Dated:     February 14, 2012

 

SOFTBANK CORP.
By:   /s/ Kazuhiko Kasai
  Name: Kazuhiko Kasai
  Title: Director

 

SB Pan Pacific Corporation
By:   /s/ Yoshimitsu Goto
  Name: Yoshimitsu Goto
  Title: President


Schedule 13G

 

CUSIP No. 759892102     Page 7 of 9 Pages

EXHIBIT INDEX

 

Exhibit

   Found on Sequentially
Numbered Page

Exhibit 99.1 – Joint Filing Agreement

   8

Exhibit 99.2 – Item 7 Information

   9


Schedule 13G

 

CUSIP No. 759892102     Page 8 of 9 Pages

Exhibit 99.1

JOINT FILING AGREEMENT

SOFTBANK CORP., a Japanese corporation, and SB Pan Pacific Corporation, a Federated States of Micronesia corporation, each hereby agrees, in accordance with Rule 13d-1(k) under the Securities Exchange Act of 1934, as amended, that the Schedule 13G filed herewith, and any amendments thereto, relating to Class A Ordinary Shares of Renren Inc. is, and will be, jointly filed on behalf of each such person and further agree that this joint filing agreement be included as an exhibit to such joint filings. In evidence thereof, the undersigned hereby execute this joint filing agreement as of the date set forth below.

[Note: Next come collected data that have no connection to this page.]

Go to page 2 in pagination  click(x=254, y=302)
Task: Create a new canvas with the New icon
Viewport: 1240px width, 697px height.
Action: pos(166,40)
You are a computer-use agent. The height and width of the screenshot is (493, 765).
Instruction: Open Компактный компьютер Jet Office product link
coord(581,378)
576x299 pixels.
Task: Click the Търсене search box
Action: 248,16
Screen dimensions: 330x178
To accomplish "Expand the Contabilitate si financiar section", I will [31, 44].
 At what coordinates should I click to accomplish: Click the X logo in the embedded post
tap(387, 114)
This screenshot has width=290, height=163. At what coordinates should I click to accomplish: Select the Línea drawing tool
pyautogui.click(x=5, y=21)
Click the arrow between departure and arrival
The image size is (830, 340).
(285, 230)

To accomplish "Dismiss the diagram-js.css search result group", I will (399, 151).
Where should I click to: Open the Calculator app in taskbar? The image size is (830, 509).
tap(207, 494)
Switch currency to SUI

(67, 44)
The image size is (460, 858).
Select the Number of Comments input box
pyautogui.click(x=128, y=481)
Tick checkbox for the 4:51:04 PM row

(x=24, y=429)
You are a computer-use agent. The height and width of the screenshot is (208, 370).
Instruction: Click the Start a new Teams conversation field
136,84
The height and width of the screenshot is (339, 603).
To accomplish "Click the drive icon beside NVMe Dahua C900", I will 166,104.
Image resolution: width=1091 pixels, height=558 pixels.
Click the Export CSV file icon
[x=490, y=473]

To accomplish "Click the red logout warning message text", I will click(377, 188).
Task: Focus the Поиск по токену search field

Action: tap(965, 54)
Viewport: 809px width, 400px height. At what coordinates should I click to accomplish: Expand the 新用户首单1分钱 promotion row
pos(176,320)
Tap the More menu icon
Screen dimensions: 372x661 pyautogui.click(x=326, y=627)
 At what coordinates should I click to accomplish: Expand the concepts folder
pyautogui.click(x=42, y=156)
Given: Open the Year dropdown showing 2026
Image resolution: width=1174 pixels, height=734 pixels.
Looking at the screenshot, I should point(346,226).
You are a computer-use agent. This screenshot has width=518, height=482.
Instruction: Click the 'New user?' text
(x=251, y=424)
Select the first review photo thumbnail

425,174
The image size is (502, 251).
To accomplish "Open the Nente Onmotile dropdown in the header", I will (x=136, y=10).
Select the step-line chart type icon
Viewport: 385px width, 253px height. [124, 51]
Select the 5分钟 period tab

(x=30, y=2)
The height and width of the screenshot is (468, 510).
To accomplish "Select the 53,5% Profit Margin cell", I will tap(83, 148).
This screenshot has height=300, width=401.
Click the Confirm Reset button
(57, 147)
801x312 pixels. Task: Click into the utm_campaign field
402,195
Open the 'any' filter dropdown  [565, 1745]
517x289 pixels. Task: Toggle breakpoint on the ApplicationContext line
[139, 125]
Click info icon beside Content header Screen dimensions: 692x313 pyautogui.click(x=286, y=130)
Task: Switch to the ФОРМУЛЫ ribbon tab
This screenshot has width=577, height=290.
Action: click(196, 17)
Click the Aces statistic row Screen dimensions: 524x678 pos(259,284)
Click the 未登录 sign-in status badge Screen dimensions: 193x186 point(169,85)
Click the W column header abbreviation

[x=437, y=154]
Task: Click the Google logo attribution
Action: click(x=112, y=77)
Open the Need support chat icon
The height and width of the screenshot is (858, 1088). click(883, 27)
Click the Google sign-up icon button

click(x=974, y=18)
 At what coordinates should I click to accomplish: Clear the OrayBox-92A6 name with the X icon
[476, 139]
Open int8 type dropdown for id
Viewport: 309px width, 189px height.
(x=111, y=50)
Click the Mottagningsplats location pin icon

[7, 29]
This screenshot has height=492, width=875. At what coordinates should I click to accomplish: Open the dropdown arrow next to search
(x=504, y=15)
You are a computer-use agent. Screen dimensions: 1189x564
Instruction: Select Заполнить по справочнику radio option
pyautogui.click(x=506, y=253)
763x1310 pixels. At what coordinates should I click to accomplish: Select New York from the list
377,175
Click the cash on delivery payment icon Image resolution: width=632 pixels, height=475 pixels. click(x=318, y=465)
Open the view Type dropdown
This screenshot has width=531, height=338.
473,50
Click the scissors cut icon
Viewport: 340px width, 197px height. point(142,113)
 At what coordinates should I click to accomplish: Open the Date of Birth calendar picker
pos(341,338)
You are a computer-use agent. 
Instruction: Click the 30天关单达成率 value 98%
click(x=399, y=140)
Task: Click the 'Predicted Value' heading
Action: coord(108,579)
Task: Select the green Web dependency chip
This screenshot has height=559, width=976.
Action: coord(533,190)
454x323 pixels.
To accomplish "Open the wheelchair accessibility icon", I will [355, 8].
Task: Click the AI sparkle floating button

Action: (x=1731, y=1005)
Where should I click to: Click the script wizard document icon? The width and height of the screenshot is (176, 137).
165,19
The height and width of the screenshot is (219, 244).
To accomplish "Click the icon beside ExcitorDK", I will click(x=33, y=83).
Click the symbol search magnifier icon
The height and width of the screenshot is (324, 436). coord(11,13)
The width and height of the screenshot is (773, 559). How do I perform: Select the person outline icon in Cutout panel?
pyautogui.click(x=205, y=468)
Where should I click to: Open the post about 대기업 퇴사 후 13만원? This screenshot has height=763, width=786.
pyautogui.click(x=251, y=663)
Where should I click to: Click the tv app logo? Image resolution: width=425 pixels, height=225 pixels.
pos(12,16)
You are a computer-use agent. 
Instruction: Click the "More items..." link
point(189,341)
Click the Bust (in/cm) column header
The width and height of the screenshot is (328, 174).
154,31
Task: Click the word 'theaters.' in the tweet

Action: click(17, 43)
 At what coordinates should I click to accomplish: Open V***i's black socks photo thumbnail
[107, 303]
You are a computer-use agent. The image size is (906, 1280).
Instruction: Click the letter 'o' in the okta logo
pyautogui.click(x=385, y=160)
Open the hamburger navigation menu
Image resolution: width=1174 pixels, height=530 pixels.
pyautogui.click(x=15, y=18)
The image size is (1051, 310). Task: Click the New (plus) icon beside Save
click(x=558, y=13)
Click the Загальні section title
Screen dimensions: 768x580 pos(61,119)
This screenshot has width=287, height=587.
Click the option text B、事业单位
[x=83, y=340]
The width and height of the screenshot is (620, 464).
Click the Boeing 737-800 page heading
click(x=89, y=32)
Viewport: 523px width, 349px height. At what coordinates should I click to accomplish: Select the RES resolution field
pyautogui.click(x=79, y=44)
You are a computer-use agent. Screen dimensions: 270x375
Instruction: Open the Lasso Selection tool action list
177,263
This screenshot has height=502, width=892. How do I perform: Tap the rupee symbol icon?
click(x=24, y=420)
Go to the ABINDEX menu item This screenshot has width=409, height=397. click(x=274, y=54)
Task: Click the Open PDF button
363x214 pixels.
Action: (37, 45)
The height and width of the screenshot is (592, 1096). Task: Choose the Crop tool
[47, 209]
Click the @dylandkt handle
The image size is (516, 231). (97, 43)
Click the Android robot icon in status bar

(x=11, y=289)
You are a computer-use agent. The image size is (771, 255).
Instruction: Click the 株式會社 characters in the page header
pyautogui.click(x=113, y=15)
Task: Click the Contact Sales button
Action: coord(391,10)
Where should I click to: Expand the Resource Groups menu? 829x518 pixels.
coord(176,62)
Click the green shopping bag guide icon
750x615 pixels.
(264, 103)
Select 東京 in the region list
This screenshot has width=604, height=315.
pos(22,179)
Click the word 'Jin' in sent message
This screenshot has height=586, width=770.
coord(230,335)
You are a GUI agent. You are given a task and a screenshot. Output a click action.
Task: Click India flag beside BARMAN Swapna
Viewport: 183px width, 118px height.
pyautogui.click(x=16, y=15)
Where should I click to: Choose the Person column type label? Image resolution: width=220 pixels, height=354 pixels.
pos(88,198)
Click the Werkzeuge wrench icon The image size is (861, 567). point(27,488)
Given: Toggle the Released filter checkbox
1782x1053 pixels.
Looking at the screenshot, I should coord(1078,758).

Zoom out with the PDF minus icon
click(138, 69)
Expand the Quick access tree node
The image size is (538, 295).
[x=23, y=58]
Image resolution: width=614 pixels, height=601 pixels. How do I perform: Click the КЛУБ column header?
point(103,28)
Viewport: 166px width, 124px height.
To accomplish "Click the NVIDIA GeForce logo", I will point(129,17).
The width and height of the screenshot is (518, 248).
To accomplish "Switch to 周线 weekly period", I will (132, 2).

Dated:    February 14, 2012

 

SOFTBANK CORP.

By:

 

/s/ Kazuhiko Kasai

  Name: Kazuhiko Kasai
  Title: Director

 

SB Pan Pacific Corporation

By:

 

/s/ Yoshimitsu Goto

  Name: Yoshimitsu Goto
  Title: President


Schedule 13G

 

CUSIP No. 759892102     Page 9 of 9 Pages

Exhibit 99.2

ITEM 7 INFORMATION

The securities being reported on by SOFTBANK CORP. as a parent holding company are owned, or may be deemed to be beneficially owned, by SB Pan Pacific Corporation, a Federated States of Micronesia corporation. SB Pan Pacific Corporation is a wholly-owned subsidiary of SOFTBANK CORP.